Dear GCC Experts,
I am trying to understand the subtleties of __attribute__((packed)). I
have some code that works on x86, where unaligned accesses work, but
fails on ARM where they do not.
As far as I can see, if I declare a struct with the packed attribute
applied to the whole struct, like this:
struct test {
int a;
int b;
} __attribute__((packed));
and then use it like this:
{
char c;
struct test t;
}
Then t will be packed next to c, and t.a and t.b will be unaligned.
This is not what I want!
There are lots of examples in the Linux kernel headers (if you have a
source tree handy, grep for them). Here's one example picked at random:
#define FDDI_K_OUI_LEN 3
struct fddi_snap_hdr
{
__u8 dsap; /* always 0xAA */
__u8 ssap; /* always 0xAA */
__u8 ctrl; /* always 0x03 */
__u8 oui[FDDI_K_OUI_LEN]; /* organizational universal id */
__be16 ethertype; /* packet type ID field
*/
} __attribute__ ((packed));
As far as I can see, making this packed can only cause trouble.
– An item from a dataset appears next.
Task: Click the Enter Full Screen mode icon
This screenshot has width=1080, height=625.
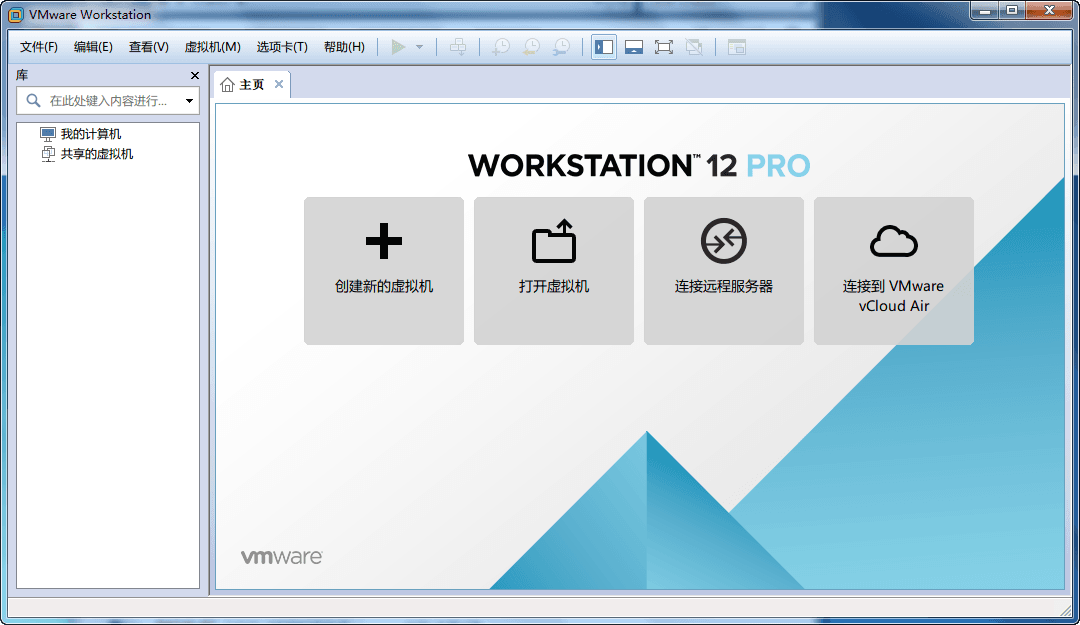Action: 664,46
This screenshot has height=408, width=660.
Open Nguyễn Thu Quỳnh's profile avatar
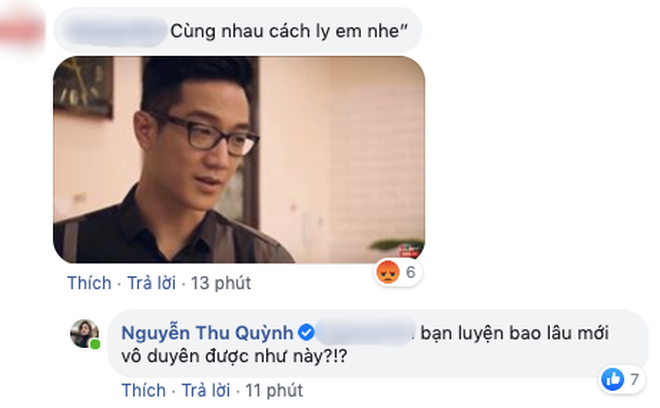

If
packed wasn't there there would still be no gaps between the fields -
would there? - and variables of this type would be word-aligned, so the
16-bit field would be 16-bit aligned, and it would work on an ARM. But
by declaring it as packed then a variable of this type will be packed
at any alignment (e.g. char c; struct fddi_snap_hdr x;) and the 16-bit
field may be unaligned.
Am I completely misunderstanding all of this?
I am using gcc 4.1.2.
Here is the test that I have been using to investigate this:
struct test {
int a;
int b;
}__attribute__((packed));
char c = 1;
struct test t = { .a=2, .b=3 };
arm-linux-gnu-gcc -S test.c
.file "test.c"
.global c
.data
.type c, %object
.size c, 1
c:
.byte 1
.global t
.type t, %object
.size t, 8
t:
.4byte 2
.4byte 3
.ident "GCC: (GNU) 4.1.2 20061028 (prerelease) (Debian 4.1.1-19)"
Many thanks in advance for any advice.
Regards,
Phil.
(you're welcome to Cc: any replies as I'm subscribed to the digest.)